An unchanged copy of each entry below is needed; keep the pictures out of it.

Saved entries:

====

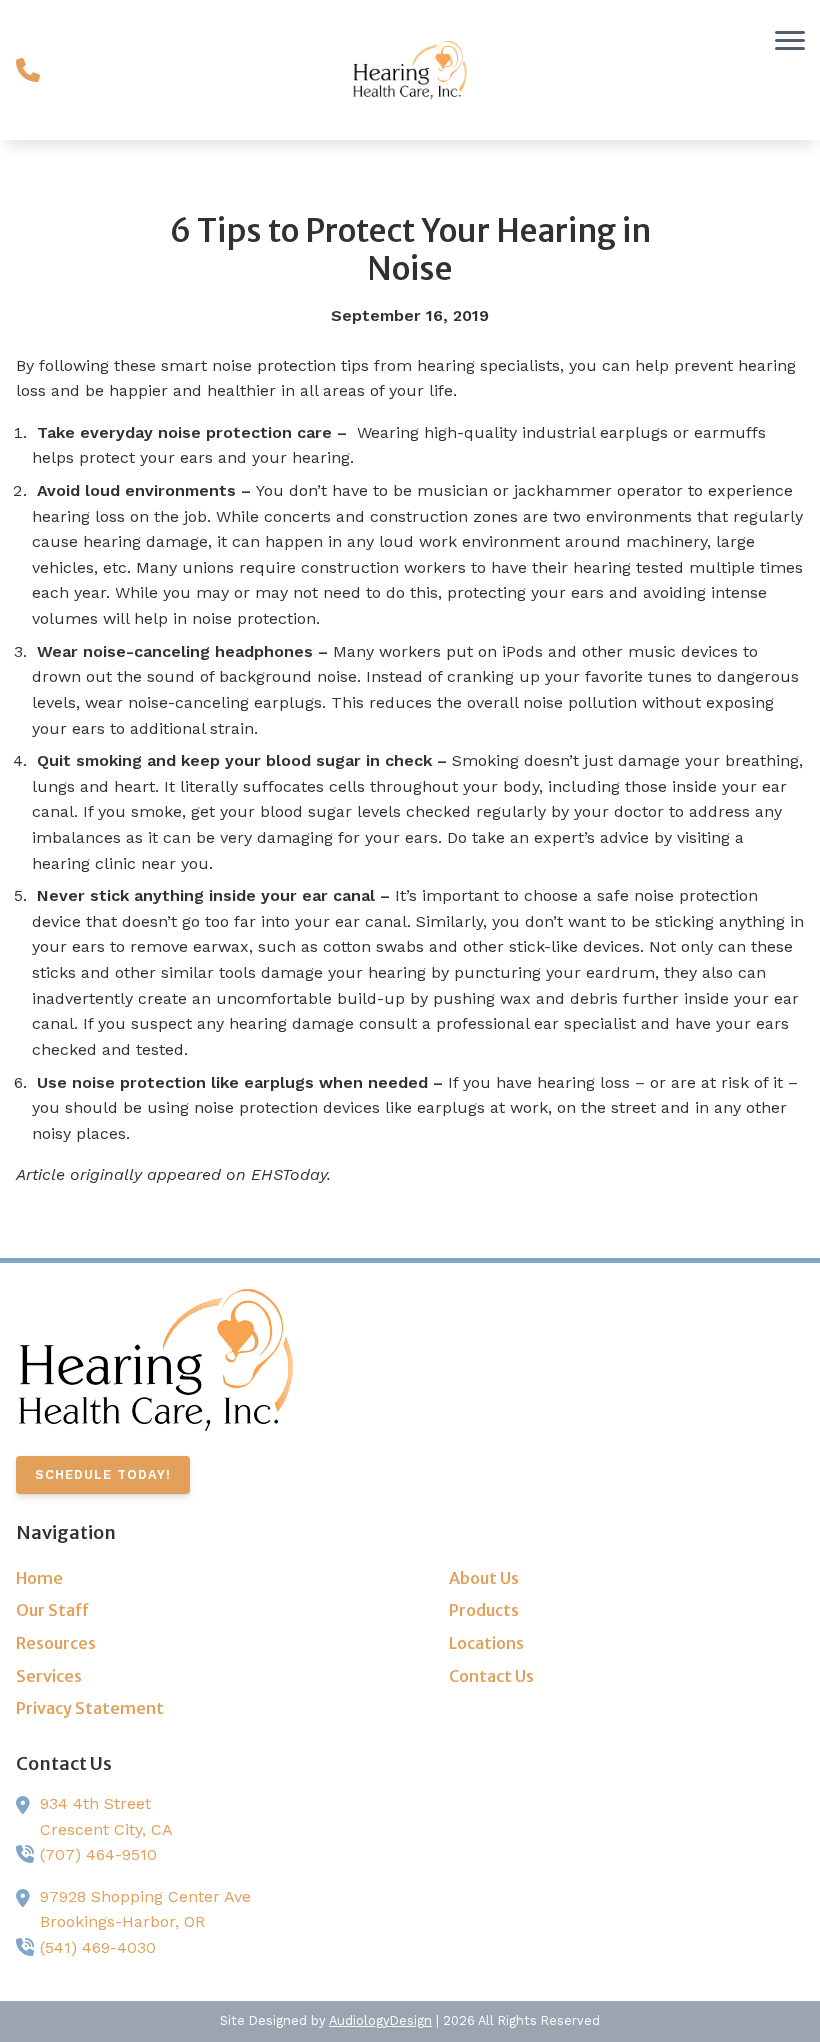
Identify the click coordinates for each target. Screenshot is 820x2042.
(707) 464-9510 (98, 1854)
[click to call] (28, 70)
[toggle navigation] (790, 40)
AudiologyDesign (380, 2020)
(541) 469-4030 (98, 1947)
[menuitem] (193, 1579)
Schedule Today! (103, 1474)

====

=== Expected answer ===
Identify the click coordinates for each target. Screenshot is 820x2042.
(707) 464-9510 (98, 1854)
[click to call] (28, 70)
[toggle navigation] (790, 40)
AudiologyDesign (380, 2020)
(541) 469-4030 (98, 1947)
[menuitem] (193, 1579)
Schedule Today! (103, 1474)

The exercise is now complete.